Braunschweiger Zeitung'un bastırılan darbe girişimiyle ilgili yorumunda şu satırları okuyoruz:
“Erdoğan bilge bir siyaset adamı ise, güçlü pozisyonunu karşıtlarına yaklaşmakta kullanır. O şimdi İslam muhafazakârlığı ile Batılı hayat tarzı arasında bölünen ve giderek ayrışan toplumu birleştirmek için her türlü imkâna sahip. Kürt anlaşmazlığını yumuşatabilir. Ama anlaşılan o tek başına muktedir olmak istiyor. Demokratik muhalefeti ve Kürt azınlığı ortak değil hasım addediyor. Uzlaşmayla sürekli barışı sağlamak yerine kısa ve orta vadede kendisine sınırsız iktidar yolunu açacak istikamete yöneliyor.
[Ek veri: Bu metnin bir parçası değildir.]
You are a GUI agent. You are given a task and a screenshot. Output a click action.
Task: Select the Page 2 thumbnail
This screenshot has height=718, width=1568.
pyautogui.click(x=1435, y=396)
Bunun uzun vadede Türkiye'nin hayrına olacağı şüphelidir.”
Süddeutsche Zeitung darbe girişimini konu alan yorumunda ‘Darbe ve karşı darbe' başlığını kullanmış:
“Birçok Türk'ün korku ve güvensizliği azalacak yerde artacaktır. Bu korku, kestirilemezden, cadı avından, hükümeti eleştirenlerin takibatından, sürekli olağanüstü halden, tepeden gelen darbeden duyulan korkudur. Erdoğan başarısız darbe girişiminin ‘Allah'ın lütfu' olduğunu söyledi. Bu söz darbe girişimi sırasında ortaya çıkan can kaybı açısından son derece tuhaf kaçmaktadır. Ama Cumhurbaşkanı hemen kavramıştır ki, iktidarına yapılan darbe iktidarını daha da güçlendirmiştir.”
Berlin'de yayımlanan Tageszeitung'un yorumunda da darbe girişiminin Cumhurbaşkanı Erdoğan'ın konumunu daha da güçlendirecek olmasından duyulan endişe dile getiriliyor:
“Batı doğrusunu yaparak Türkiye'deki bastırılan darbe girişimini kınamıştır. Erdoğan sevilse de sevilmese de, demokrasiyi kurtarmak için askeri araç olarak görenle, kazları tilkiye emanet eden arasında fark yoktur. Ancak Batılı değerler topluluğunun hamileri 2013 yılında Mısır'da olduğu gibi, ittifak sınırları dışındaki ülkelerde demokratik seçimle işbaşına gelmiş hükümetlerin asker tarafından iktidardan indirildiğini de hatırlasalar iyi olur. Aksi takdirde inandırıcılıklarını yitirirler. Batı'nın insan haklarında ısrar etmesini Erdoğan neden ciddiye alsın? Mutlak kudret hissine kapılmasının haklı nedenleri var. Türkiye NATO müttefiki olarak ihtiyaç duyulan bir ülke. Ayrıca Avrupa Birliği de mülteci yükünü Türkiye'ye boşaltmıyor mu? İstediğini yapabileceğine inanması gayet normaldir. Batı bir kez daha kendini bir diktatöre bağımlı kıldı. Bunun ceremesini de yine önce muhalifler ve insan hakkı savunucuları çekecek. Yazıklar olsun!”